LifeLock Blog

According to a recent published survey done by the Bureau of Justice Statistics (BJS) 11.7 million people have become victims of identity theft, which represents about 5% of the US population 16 years and older. The survey also stated that the total financial losses due to identity theft were more than $17 billion.

Of the 11.7 million identity theft victims 6.2 million of them experienced the unauthorized use or attempted use of an existing credit card account. This is the most common from of identity theft due to how easy it is to steal someone’s credit card and use it. 4.4 million people experienced misuse or attempted misuse of a banking account, which also includes debit, checking or savings accounts. 1.7 million people had their information used to open new accounts and still another 618,900 people had their information used to commit crimes such as fraudulently obtaining medical care or government benefits or providing false information to law enforcement during a crime or traffic stop.

23% of people affected by identity theft suffered out of pocket expenses, with the average loss being $1,870. 1/3 of people affected by identity theft spend upwards of a month cleaning up the mess caused by it.

All these statistics are a little disheartening, but it’s not all bad. The Red Flag laws are finally going to stick and be enforced and local and federal police are more aware and prepared to combat identity theft as well. The facial recognition systems used to identity duplicate drivers license applicants is a good step in the right direction as well. Of course great tools like LifeLock are always there to protect you encase of an identity theft. As thieves become more cunning and inventive lets just hope law enforcement and companies like LifeLock do as well.

The Red Flag Laws that took effect on Jan. 1, 2008, where supposed to require businesses that handle credit to adopt written plans to identify, detect, monitor and respond to potential instances of identity theft. The enforcement deadline was set for a reasonable Nov.1, 2008, but the FTC as postponed the enforcement several times to allow business time to comply.

The first time the laws were delayed was to May 1, 2009. Then the FTC backed it up to August 1, 2009, and then Nov. 1, 2009, and then again to June 1, 2010 ,and then finally Jan. 1, 2011 were the FTC says it will finally be enforced.

One of the reasons for the delays were because of several groups petitioning the FTC for more time to comply. Other delays were because of several members of congress trying to narrow the scope of the law.

Several professions have already worked their way out of the Red Flag Laws including lawyers, health care providers, and physicians. Also under the new clarification act any businesses that allows deferred payments for expenses incidental to a service is now not considered to be a creditor and is exempt from the Red Flag laws as well. So it seems there’s not a whole lot of businesses left to comply mainly car dealerships from what I have read.  Oh well, at least they aren’t going to move the deadline back again it was starting to get ridiculous.

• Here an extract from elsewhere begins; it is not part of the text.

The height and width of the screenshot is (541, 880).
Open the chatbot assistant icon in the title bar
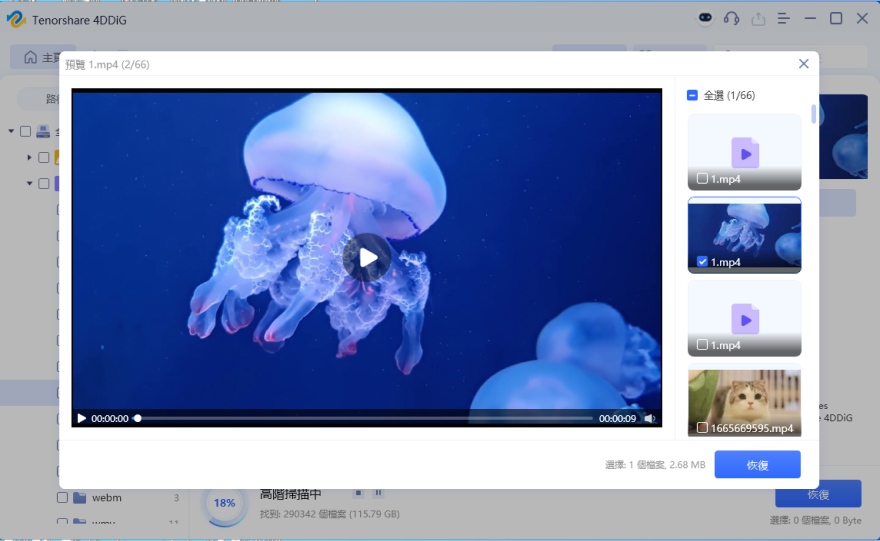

who are the red flag laws for anyway? I know the regulation says creditors and that was supposed to include health care providers, attorneys, doctors, hospitals, and anyone who allows people to deffer payments. I’m sure they meant to include them in the regulations to make their professions less likely to be used and abused by identity thieves. It seems the attorneys and health care providers as well as other who  permit payment to be deferred have been left off the hook.  Pending litigation by the American Medical Association and other physician organizations has all but gotten them exempt as well. So who are these laws for anyway?

What follows is the new clarification as to what a creditor means.

SECTION 1. SHORT TITLE.

This Act may be cited as the `Red Flag Program Clarification Act of 2010′.

SEC. 2. SCOPE OF CERTAIN CREDITOR REQUIREMENTS.

(a) Amendment to FCRA- Section 615(e) of the Fair Credit Reporting Act (15 U.S.C. 1681m(e)) is amended by adding at the end the following:

`(4) DEFINITIONS- As used in this subsection, the term `creditor’–

`(A) means a creditor, as defined in section 702 of the Equal Credit Opportunity Act (15 U.S.C. 1691a), that regularly and in the ordinary course of business–

`(i) obtains or uses consumer reports, directly or indirectly, in connection with a credit transaction;

`(ii) furnishes information to consumer reporting agencies, as described in section 623, in connection with a credit transaction; or

`(iii) advances funds to or on behalf of a person, based on an obligation of the person to repay the funds or repayable from specific property pledged by or on behalf of the person;

`(B) does not include a creditor described in subparagraph (A)(iii) that advances funds on behalf of a person for expenses incidental to a service provided by the creditor to that person; and

`(C) includes any other type of creditor, as defined in that section 702, as the agency described in paragraph (1) having authority over that creditor may determine appropriate by rule promulgated by that agency, based on a determination that such creditor offers or maintains accounts that are subject to a reasonably foreseeable risk of identity theft.’

(b) Effective Date- The amendment made by this section shall become effective on the date of enactment of this Act.

Confused? Yeah so am I, not sure what all that says but it seems no one except for people who most likely already have identity theft detection programs active have to follow these rules. These Red Flag laws started out as a great idea, but now they a simply a job that can be fixed simply by complaining enough about them.